Given records Block Start

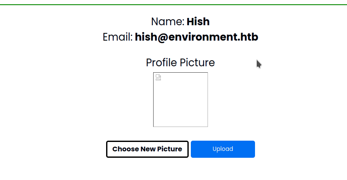Click the center of the blank profile image
347x180 pixels.
point(181,100)
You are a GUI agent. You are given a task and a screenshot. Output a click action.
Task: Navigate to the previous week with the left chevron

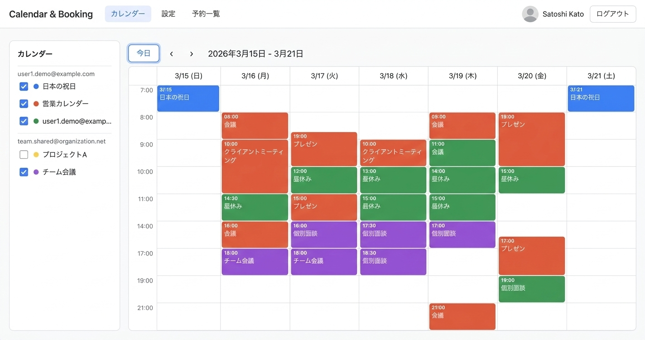point(171,53)
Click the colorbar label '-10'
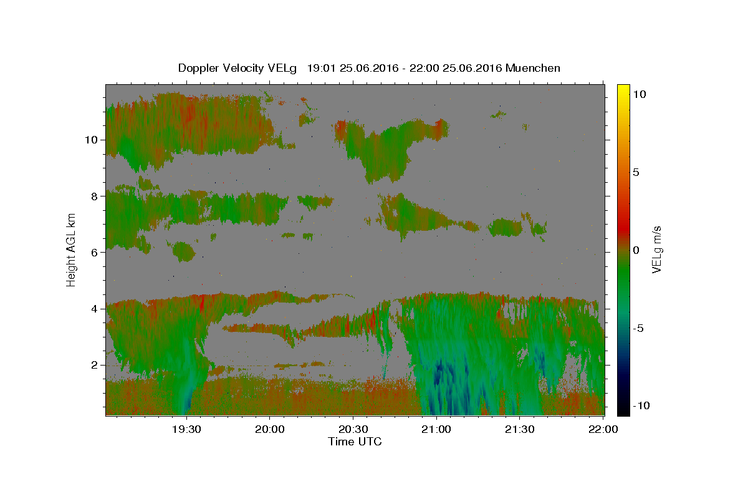748x499 pixels. pos(640,405)
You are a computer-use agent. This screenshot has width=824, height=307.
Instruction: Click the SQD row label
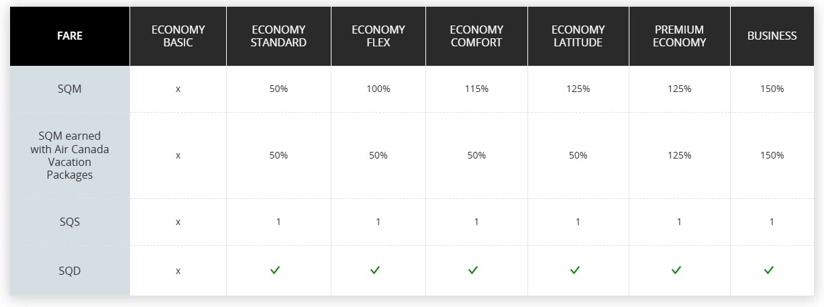click(70, 271)
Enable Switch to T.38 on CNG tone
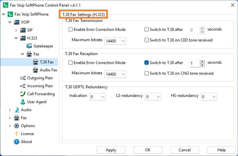 pos(146,73)
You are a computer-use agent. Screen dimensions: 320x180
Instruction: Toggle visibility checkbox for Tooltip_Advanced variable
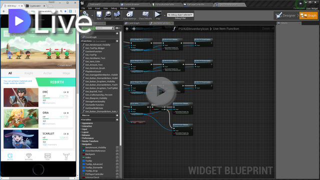[x=117, y=164]
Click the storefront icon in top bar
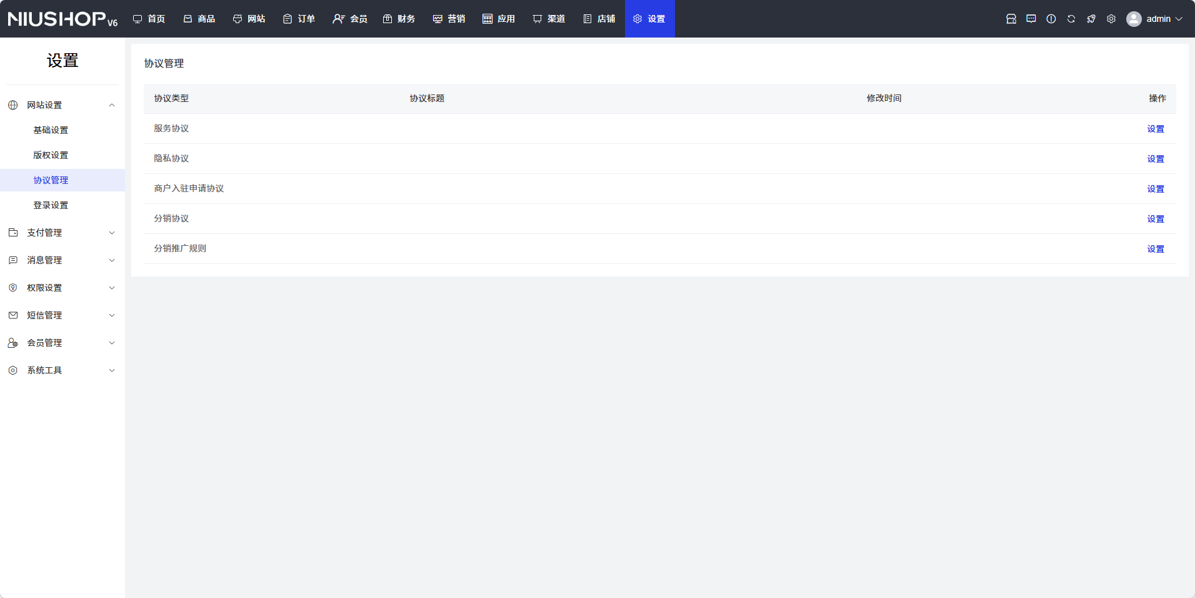The width and height of the screenshot is (1195, 598). 1011,19
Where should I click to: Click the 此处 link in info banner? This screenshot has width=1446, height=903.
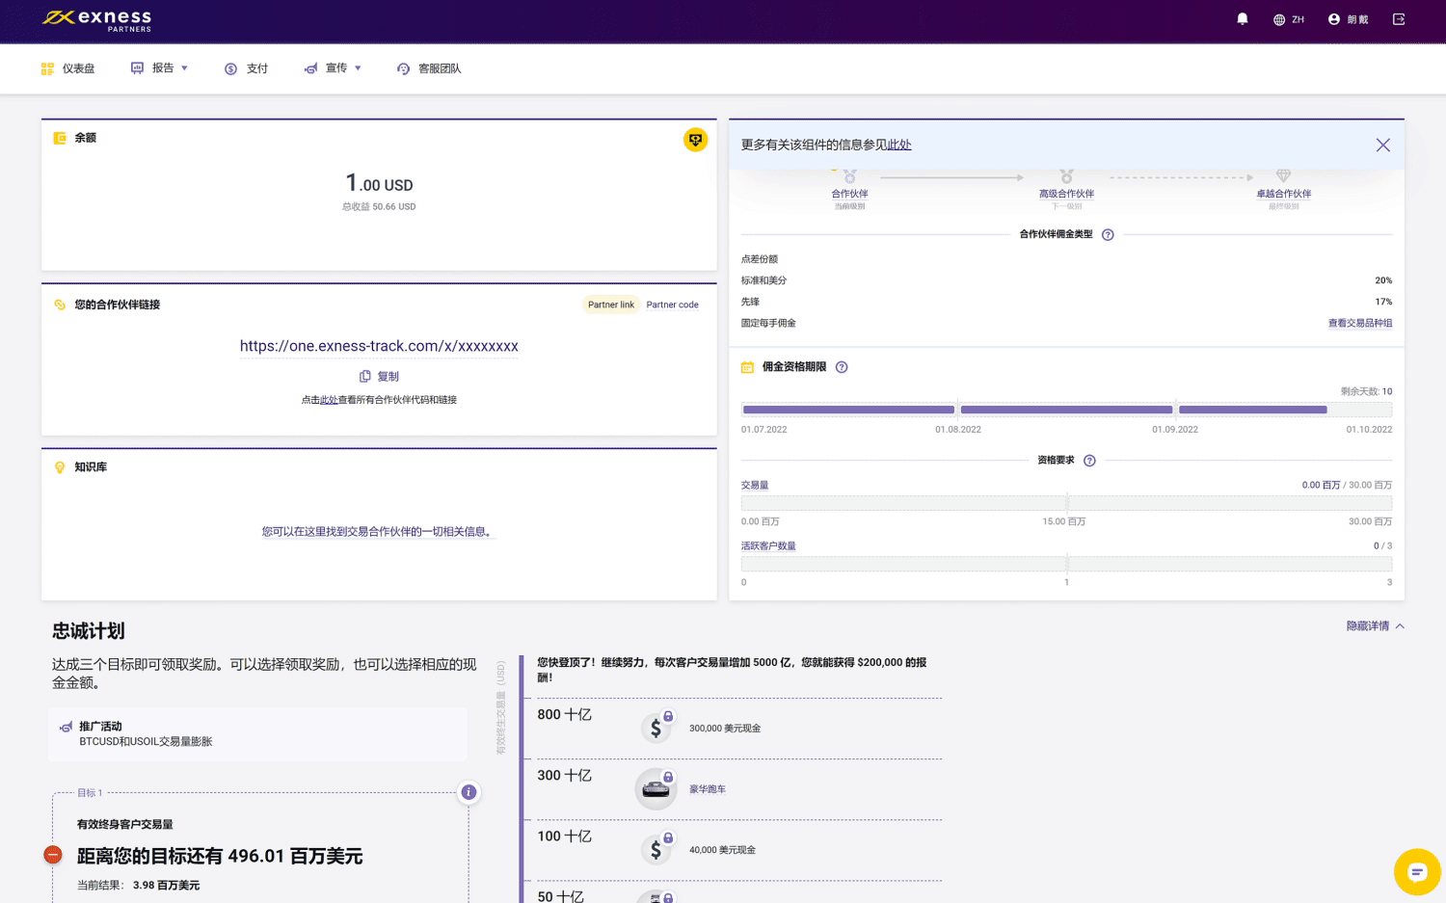[898, 145]
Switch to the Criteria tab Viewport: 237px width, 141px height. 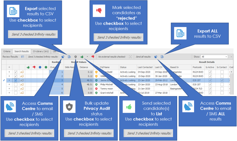[x=7, y=51]
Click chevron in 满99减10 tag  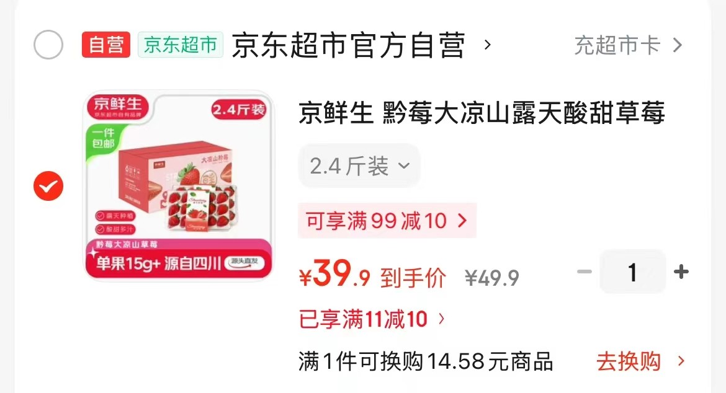(462, 221)
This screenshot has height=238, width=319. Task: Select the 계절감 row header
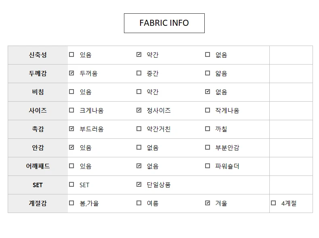click(x=38, y=203)
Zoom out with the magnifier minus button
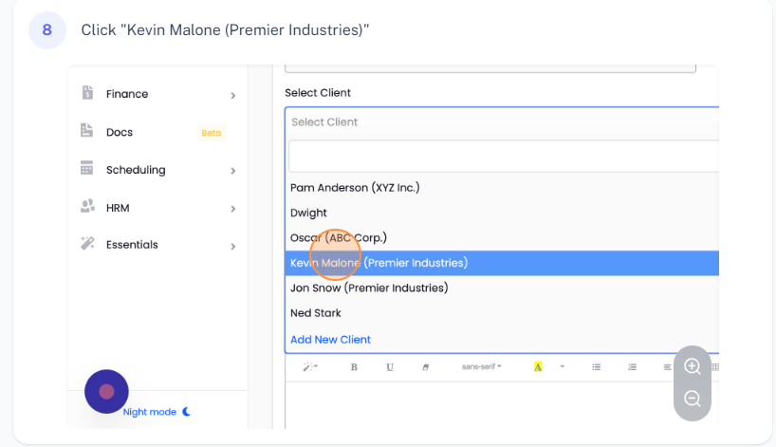The image size is (776, 447). click(x=693, y=399)
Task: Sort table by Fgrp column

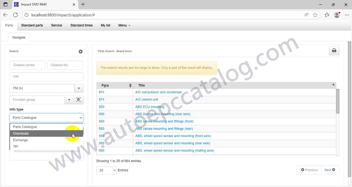Action: (x=130, y=85)
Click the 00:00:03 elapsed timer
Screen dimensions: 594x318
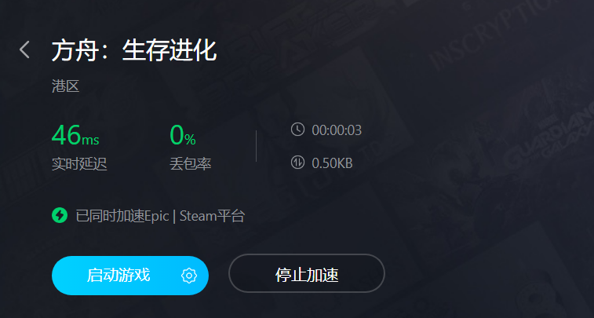pyautogui.click(x=337, y=130)
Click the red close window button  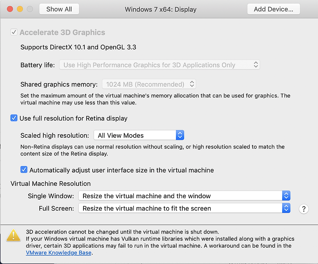tap(10, 9)
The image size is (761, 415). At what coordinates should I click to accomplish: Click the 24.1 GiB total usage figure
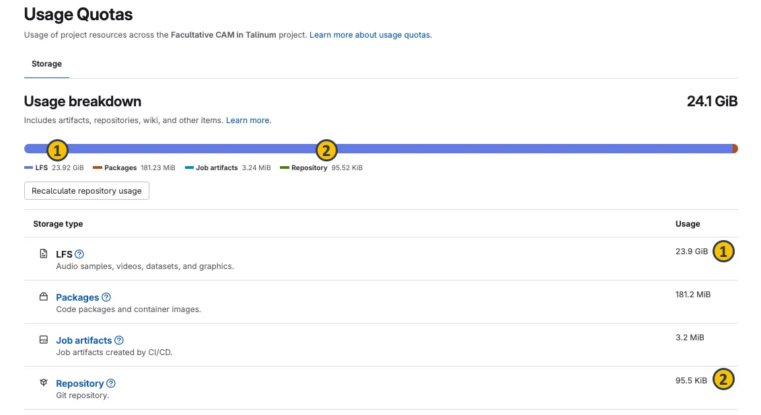(x=712, y=102)
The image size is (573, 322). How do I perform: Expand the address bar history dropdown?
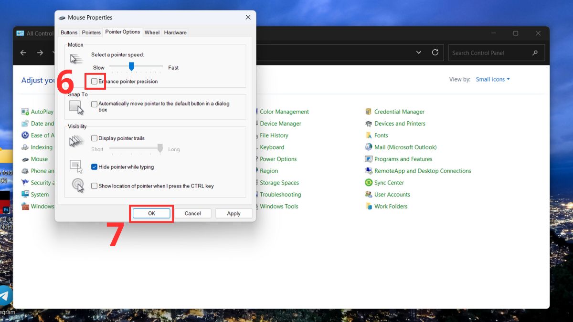point(419,52)
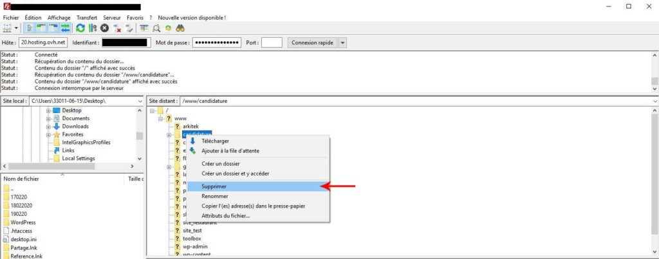Click the process queue toolbar icon
Image resolution: width=659 pixels, height=259 pixels.
[x=93, y=28]
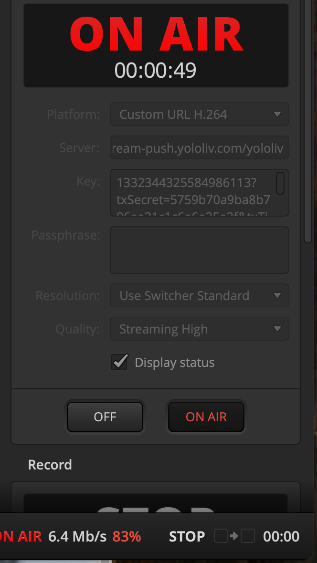Click the live stream panel's vertical scrollbar
The height and width of the screenshot is (563, 317).
pos(308,119)
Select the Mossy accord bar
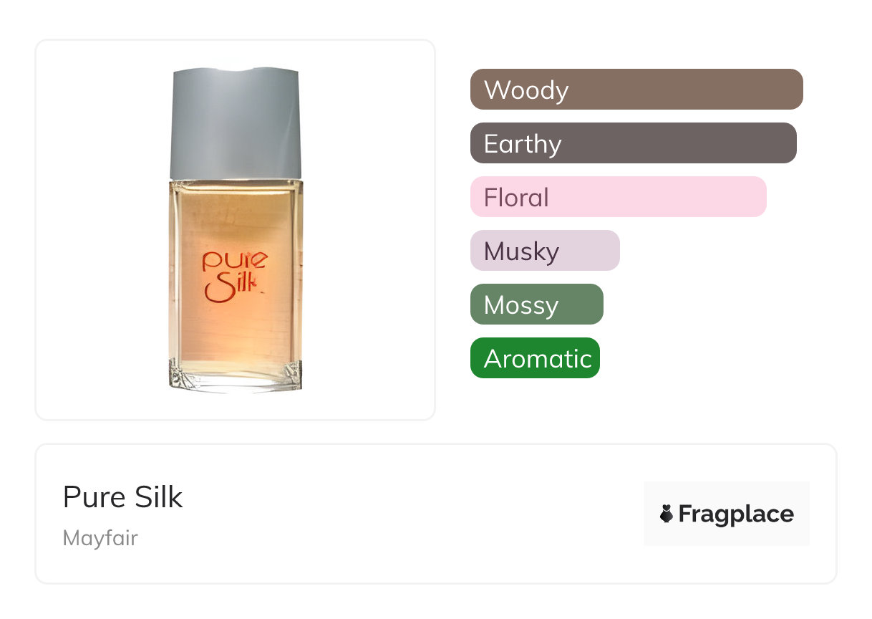This screenshot has height=619, width=872. 536,304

Given records Block End

* [What the exercise asks] In the records above, find each line with the string "computer" and list it.

* [Result of the exercise]
You are a computer-use agent. This screenshot has width=824, height=307.
You are a computer-use agent. Screen dimensions: 320x180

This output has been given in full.